Reaching out to a wide range of partners proved a natural way to devise a public event to raise awareness of dementia research and support, with something for everyone. Coordinated by the National Institute for Health Research (NIHR)’s North West Coast Clinical Research Network (NW CRN), a Dementia Showcase event open to the public brought support organisations together, provided a vision of how dementia patients can participate in life-enhancing activities, and included information about research.

In 2019, Laura Dawson, Portfolio Research Facilitator, and Sarah Dyas, Research Delivery Manager, and colleagues at the NW CRN set out to arrange the Showcase event in Liverpool.

It followed extensive scoping work done by Dr Grahame Smith of Liverpool John Moores University, the Network’s Research Specialty Lead on Dementia, which identified the many organisations and partners who were working to support dementia patients and their carers in the region. It had become evident that much of the valuable and worthwhile work was being done in isolation, so the team wanted an event that would bring the organisations together to promote more collaborative working, as well as highlighting sources of help and advice.

Support was provided for the event by Lancashire Teaching Hospitals Trust and by many other local Trusts, and the first step was to send mailshots to all the NIHR’s regional partners to get the word out and to request participation. This included not only Trust partners but wider stakeholders including primary care and social care settings.

Range of activities

The Palm House in Sefton Park Liverpool, where the event was held.

The Palm House in Sefton Park Liverpool, where the event was held.

The NW CRN team decided on Liverpool’s Sefton Park Palm House as the event venue, partly since it had a track record of lending its space to dementia services, and partly as the Victorian glasshouse would provide an exciting and colourful setting. The Palm House has its own publication and mailing list, so the venue team were able to help by advertising the Dementia Showcase in the lead up to the day. Targeted adverts also went to contacts in Age UK  and dementia respite services.

On the day, well over a hundred people turned up, helped by radio coverage of the day on BBC Radio Merseyside. Attendees could explore over 17 stands offering different services and information and get involved in a range of activities.

Several stands featured information about managing dementia conditions, as well as accessing hospital-based dementia services. There was news from specific study teams and research projects, including Join Dementia Research, which had a stand to inform people about the service.

But the event featured many other activities that patients could get involved in. Dementia choir, The Memory Singers gave performances of wartime favourites, with information about how singing can activate a different part of the brain. Singing provides an important element of therapy for choir members, who might be unwilling to speak in normal life yet enjoy singing in company. Exercise group Healthiness Ltd demonstrated Active Bingo, where participating in different movements let them fill up a card and win a prize. Other activities involved a walking tour of the Palm House, hand massages and trying out alternative therapies.

Enjoying life to the full

Sarah Dyas remembers: “There was such positive energy in the Palm House, both from staff networking together and patients and their carers being involved in the activities. It was a very enjoyable and interactive event and evaluated very well.”

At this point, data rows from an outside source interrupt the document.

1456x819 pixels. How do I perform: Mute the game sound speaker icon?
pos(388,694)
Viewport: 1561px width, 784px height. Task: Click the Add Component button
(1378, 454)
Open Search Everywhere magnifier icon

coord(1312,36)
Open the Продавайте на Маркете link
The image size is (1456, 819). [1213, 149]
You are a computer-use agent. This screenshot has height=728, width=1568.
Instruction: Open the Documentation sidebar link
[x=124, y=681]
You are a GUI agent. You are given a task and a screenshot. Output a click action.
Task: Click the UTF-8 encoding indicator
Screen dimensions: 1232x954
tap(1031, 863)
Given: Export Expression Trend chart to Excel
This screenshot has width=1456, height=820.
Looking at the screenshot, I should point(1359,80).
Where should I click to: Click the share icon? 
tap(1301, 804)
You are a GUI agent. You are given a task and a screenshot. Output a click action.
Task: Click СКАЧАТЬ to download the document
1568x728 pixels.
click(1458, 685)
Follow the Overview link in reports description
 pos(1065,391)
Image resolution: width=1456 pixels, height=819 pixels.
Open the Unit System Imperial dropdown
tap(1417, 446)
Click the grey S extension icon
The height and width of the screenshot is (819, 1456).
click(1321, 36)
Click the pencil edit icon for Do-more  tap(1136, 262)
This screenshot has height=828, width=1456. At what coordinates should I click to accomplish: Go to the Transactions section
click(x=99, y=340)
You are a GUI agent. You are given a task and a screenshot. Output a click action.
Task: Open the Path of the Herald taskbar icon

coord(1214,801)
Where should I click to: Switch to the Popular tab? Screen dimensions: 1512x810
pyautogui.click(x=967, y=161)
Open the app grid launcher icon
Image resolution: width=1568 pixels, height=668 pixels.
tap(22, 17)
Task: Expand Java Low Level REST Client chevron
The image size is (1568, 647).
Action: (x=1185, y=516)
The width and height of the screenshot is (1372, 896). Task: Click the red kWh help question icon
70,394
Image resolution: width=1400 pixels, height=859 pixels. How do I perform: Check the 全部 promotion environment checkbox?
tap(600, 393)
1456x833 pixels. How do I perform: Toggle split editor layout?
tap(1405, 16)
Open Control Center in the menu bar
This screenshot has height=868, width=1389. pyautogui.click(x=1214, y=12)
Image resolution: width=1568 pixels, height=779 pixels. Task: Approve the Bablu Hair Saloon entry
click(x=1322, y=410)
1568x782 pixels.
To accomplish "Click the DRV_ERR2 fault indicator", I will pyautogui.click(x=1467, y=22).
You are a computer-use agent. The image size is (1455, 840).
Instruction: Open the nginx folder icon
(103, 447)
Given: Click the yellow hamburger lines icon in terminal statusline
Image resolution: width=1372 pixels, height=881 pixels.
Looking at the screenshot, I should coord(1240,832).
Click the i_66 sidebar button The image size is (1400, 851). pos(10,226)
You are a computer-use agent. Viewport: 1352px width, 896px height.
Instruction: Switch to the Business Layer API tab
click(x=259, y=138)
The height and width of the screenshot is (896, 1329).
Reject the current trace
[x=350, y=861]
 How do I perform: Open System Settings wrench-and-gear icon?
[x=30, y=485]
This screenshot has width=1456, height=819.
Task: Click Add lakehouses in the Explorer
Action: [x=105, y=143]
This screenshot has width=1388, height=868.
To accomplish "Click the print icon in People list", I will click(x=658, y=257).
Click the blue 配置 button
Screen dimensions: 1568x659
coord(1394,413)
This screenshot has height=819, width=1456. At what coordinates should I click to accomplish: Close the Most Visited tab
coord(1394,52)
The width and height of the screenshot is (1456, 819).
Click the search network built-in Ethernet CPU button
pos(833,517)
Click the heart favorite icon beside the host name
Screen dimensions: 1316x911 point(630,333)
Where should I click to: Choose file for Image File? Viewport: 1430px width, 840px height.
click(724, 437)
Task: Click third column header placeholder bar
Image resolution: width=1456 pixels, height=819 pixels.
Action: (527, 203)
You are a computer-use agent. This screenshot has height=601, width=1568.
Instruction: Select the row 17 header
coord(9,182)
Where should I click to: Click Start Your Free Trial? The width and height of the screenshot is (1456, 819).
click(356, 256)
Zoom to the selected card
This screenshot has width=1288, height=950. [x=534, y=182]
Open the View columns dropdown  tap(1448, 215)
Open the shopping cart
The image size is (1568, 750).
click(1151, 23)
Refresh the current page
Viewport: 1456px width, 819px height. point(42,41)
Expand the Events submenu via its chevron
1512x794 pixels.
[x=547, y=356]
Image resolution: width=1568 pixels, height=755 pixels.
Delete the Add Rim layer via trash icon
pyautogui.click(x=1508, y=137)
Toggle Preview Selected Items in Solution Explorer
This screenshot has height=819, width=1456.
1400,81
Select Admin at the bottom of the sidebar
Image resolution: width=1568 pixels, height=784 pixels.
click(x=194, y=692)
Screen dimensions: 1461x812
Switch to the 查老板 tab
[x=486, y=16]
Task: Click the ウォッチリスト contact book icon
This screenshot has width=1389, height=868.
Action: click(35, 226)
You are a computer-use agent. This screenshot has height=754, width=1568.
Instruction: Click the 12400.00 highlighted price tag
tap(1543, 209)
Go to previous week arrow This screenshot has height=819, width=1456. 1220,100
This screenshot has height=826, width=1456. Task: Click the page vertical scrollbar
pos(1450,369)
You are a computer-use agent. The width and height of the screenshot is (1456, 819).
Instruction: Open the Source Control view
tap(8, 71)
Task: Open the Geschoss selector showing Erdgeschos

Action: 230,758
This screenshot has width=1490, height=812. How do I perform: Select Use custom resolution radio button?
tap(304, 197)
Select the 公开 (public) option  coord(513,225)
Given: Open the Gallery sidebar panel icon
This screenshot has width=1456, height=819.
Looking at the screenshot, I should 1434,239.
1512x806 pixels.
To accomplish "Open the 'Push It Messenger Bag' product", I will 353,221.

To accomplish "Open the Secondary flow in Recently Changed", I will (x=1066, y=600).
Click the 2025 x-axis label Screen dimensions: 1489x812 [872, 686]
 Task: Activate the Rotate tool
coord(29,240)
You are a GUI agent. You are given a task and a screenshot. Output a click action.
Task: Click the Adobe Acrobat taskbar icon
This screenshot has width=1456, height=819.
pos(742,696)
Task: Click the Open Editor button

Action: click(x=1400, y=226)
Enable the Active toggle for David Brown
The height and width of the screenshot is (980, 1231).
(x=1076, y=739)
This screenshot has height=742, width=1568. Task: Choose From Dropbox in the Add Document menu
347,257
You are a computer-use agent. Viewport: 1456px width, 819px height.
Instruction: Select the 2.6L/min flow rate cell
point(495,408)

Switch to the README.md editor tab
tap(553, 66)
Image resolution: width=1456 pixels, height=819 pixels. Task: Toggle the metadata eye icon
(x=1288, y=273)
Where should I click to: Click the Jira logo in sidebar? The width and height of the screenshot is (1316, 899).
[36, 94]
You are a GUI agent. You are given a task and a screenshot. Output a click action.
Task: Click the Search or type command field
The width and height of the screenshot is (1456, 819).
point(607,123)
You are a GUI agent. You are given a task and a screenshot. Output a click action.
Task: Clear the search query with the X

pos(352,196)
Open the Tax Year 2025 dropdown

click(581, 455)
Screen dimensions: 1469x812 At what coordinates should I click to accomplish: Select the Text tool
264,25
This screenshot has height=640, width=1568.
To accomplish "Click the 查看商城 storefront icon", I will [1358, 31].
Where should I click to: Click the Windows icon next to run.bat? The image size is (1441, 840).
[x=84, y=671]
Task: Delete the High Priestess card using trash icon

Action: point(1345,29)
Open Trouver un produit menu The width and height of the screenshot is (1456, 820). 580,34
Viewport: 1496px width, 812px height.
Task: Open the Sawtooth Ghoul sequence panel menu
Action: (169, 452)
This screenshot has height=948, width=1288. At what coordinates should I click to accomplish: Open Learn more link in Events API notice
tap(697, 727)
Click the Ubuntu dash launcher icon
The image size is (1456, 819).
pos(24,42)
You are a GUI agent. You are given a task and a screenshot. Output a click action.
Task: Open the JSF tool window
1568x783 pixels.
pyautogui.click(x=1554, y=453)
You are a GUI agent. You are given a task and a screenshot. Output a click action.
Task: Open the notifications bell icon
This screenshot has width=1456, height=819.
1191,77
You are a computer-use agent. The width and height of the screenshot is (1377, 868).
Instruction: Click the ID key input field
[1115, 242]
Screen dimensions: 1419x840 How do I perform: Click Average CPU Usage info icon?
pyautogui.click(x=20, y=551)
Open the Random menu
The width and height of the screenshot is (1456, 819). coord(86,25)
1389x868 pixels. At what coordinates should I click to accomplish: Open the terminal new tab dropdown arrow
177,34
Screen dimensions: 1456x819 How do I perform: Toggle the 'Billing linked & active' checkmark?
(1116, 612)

The day was successful in generating signups for individual research studies, as well as for Join Dementia Research. More followed when the event was covered by Liverpool Bay TV and Radio City. The majority of the signups were from patients already living with dementia, rather than healthy volunteers, something the research teams found very beneficial.

Laura Dawson explained: “I think the event was effective because we didn’t just bombard people with information about clinical studies, but presented them as part of a whole range of things that are on offer. We thought hard about what attendees wanted as their outcome from the event; it’s generally to continue to enjoy life to the full, and hopefully part of that involves learning about research and getting involved.”

Lessons learned:

  • Choose a beautiful setting if you can – it will make the day special and avoid a purely clinical focus.
  • Think hard about what the people coming can get out of the day, not just what you want from them
  • A good mix of clinical and holistic activities can help to give it a cohesive feel and make it more of a ‘destination’ event.
  • Media coverage can help build anticipation before the event, convey the ambience during the event, and even prolong the effect of the event after it’s finished. Local radio will obviously need a range of interesting people to speak to and something like a choir really helps.